According to a Wednesday report published by the Asia Maritime Transparency Initiative (AMTI), a think tank run by the Center for Strategic and International Studies, Beijing recently began dispatching vessels from the Subi Reef, which lies roughly 12 nautical miles from Thitu.
On December 3, 2018, with construction days away from beginning on Thitu, China deployed at least 24 vessels to the disputed island, the report notes. Construction had previously been halted due to poor weather and rough seas.
For the remainder of the month, and going into January 2019, the size of the Chinese fleet, composed of vessels with the People's Liberation Army-Navy, China's Coast Guard and various fishing ships, fluctuated as they stationed themselves near the contested island as construction commenced.
"The fishing boats have mostly been anchored between 2 and 5.5 nautical miles west of Thitu, while the naval and coast guard ships operate slightly farther away to the south and west," the report explains.
"This deployment is consistent with prior examples of China's ‘cabbage strategy,' which employs concentric layers of fishing, law enforcement and naval vessels around contested areas."
On December 20, 2018, satellite imagery showed 95 Chinese vessels near the island, before many were recalled, leaving the overall tally at 42 ships by January 26, 2019. Two of the vessels spotted during December 20 observations were identified by AMTI as a PLAN Type 053H1G frigate and a CCG Type 818 cutter.
"The drop in the number of government vessels, mirroring the reduction of the militia presence, suggests Chinese forces have settled into a pattern of monitoring and intimidation after their initial large deployment failed to convince Manila to halt construction," the report concluded.
According to the Philippine Star, "Chinese coast guard vessels and militia fishing boats" have also been spotted near Sandy Cay, a shoal located some 2.5 nautical miles from Thitu Island. Also known as Pag-asa Island, it is claimed by the Philippines, China, Taiwan and Vietnam and is the second largest of the Spratly Islands.
The Philippine government's plan to build a beaching ramp on Thitu to allow Filipino ships to better transport repair materials and to lengthen the island's runway to accommodate larger planes was initially announced in April 2017.
Earlier this week, the AMTI report was criticized by Philippine Defense Secretary Delfin Lorenzana over its claims that ongoing construction efforts would also include land reclamation, the Manila Bulletin reported.
"As of now, only the beaching ramp is being undertaken. Next is the concreting of the runway. The third phase is the lengthening of the runway, which will entail the reclamation of about 300 meters," Lorenzana explained to reporters on Thursday.
"Reclamation means there is land before, and you are reclaiming the land back.

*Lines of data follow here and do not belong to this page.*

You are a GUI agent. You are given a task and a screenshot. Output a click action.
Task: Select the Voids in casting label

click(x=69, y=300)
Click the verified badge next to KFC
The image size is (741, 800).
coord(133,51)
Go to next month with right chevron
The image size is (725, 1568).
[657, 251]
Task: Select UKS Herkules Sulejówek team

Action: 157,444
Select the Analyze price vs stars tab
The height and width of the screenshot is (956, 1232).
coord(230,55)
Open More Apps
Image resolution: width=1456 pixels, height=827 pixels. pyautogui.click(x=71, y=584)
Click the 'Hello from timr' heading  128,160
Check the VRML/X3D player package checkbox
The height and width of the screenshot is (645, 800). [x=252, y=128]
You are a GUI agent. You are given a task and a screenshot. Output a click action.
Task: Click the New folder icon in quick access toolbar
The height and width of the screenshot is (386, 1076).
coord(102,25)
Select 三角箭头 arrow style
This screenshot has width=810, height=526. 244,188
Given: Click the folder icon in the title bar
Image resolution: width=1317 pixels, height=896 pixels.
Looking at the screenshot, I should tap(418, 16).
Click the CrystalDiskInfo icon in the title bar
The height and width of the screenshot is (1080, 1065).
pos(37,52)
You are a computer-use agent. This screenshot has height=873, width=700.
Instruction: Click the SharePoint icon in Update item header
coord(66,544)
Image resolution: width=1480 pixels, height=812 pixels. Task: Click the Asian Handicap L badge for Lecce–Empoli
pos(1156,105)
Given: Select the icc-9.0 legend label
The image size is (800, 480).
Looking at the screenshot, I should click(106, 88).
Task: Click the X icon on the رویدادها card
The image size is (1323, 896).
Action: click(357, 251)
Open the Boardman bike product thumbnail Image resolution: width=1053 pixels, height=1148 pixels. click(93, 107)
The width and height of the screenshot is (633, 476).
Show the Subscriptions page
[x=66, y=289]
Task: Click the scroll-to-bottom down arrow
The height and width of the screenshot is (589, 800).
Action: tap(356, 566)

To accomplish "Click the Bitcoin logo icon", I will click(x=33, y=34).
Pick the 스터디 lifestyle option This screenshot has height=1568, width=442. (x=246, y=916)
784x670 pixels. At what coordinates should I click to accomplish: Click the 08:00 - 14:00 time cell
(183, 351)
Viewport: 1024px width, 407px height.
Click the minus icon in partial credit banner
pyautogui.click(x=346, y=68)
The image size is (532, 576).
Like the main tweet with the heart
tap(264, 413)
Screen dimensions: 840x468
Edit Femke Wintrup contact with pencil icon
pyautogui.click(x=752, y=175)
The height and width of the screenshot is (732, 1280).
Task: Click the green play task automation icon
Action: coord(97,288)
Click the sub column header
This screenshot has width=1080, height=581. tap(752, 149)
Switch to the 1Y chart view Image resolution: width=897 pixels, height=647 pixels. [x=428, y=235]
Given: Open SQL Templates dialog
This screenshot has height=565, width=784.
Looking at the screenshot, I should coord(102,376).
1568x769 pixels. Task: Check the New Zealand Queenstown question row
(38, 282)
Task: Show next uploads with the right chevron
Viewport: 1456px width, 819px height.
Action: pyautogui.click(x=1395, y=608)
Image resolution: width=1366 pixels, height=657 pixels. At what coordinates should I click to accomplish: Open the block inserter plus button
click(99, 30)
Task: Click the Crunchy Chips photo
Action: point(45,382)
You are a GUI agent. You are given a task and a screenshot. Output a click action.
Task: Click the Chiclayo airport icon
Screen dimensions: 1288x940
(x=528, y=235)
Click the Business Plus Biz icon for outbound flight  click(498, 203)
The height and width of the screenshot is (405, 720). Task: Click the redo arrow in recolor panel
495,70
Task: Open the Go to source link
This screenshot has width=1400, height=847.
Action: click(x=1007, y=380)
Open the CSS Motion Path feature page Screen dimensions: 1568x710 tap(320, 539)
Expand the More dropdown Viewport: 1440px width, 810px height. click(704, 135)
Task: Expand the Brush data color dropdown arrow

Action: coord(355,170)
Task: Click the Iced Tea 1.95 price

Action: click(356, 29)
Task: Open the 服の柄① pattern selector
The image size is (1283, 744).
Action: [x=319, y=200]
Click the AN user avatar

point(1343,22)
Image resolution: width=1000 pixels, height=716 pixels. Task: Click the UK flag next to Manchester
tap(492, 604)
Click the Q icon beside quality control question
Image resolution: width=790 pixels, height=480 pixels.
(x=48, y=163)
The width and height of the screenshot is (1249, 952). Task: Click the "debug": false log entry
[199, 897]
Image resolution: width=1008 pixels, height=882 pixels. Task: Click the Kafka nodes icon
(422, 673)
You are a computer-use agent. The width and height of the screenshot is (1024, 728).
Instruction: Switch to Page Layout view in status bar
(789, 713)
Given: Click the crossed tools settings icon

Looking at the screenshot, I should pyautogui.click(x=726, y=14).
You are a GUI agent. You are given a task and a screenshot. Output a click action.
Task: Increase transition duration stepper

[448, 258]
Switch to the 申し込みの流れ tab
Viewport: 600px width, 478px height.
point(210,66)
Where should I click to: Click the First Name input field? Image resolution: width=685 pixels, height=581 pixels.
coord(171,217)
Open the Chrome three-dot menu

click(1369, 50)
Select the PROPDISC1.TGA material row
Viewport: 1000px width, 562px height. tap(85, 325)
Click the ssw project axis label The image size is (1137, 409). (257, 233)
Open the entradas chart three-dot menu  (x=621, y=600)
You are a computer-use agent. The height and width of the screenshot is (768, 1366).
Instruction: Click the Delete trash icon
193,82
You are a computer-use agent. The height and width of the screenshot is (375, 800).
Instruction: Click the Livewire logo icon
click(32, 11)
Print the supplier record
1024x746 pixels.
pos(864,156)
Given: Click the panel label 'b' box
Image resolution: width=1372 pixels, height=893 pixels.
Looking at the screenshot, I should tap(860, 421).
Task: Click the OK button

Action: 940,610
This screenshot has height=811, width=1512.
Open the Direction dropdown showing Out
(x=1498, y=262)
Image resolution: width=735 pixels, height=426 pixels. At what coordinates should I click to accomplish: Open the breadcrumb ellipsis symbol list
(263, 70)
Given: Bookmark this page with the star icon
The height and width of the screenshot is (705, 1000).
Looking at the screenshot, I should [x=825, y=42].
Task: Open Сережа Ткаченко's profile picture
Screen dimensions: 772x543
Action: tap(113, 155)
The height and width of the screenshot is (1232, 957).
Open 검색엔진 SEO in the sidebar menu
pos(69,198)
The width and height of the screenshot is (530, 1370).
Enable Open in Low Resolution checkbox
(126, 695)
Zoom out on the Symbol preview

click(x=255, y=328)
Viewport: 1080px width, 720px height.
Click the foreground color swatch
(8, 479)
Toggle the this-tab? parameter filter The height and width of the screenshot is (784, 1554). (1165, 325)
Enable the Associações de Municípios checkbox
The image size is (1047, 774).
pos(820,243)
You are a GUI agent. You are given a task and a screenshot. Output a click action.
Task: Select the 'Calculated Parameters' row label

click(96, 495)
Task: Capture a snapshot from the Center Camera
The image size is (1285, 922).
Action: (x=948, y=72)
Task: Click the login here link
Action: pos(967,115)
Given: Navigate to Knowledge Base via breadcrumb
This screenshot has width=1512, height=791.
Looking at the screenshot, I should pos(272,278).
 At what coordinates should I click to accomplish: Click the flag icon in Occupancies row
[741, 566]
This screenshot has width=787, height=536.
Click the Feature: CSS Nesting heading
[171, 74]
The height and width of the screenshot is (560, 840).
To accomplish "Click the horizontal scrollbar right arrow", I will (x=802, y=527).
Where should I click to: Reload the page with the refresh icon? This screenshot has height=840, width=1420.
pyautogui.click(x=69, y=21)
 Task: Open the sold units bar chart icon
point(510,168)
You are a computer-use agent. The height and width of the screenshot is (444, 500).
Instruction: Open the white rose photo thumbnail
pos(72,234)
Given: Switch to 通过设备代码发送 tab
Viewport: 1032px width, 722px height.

Since there is no land, but the water, we call it filling up the space with stones, gravel and soil."
"Having undergone careful planning and consideration, with full respect to international law and rules-based order governing civilized states, implementing these improvements is a legitimate undertaking and well within our rights as a sovereign nation," Lorenzana said in the statement.
The Philippine Star reported that aside from the focus on the runway, the government will also be working on constructing better barracks for soldiers, sewage disposal systems, storage facilities for fishermen and lighthouses, among other projects.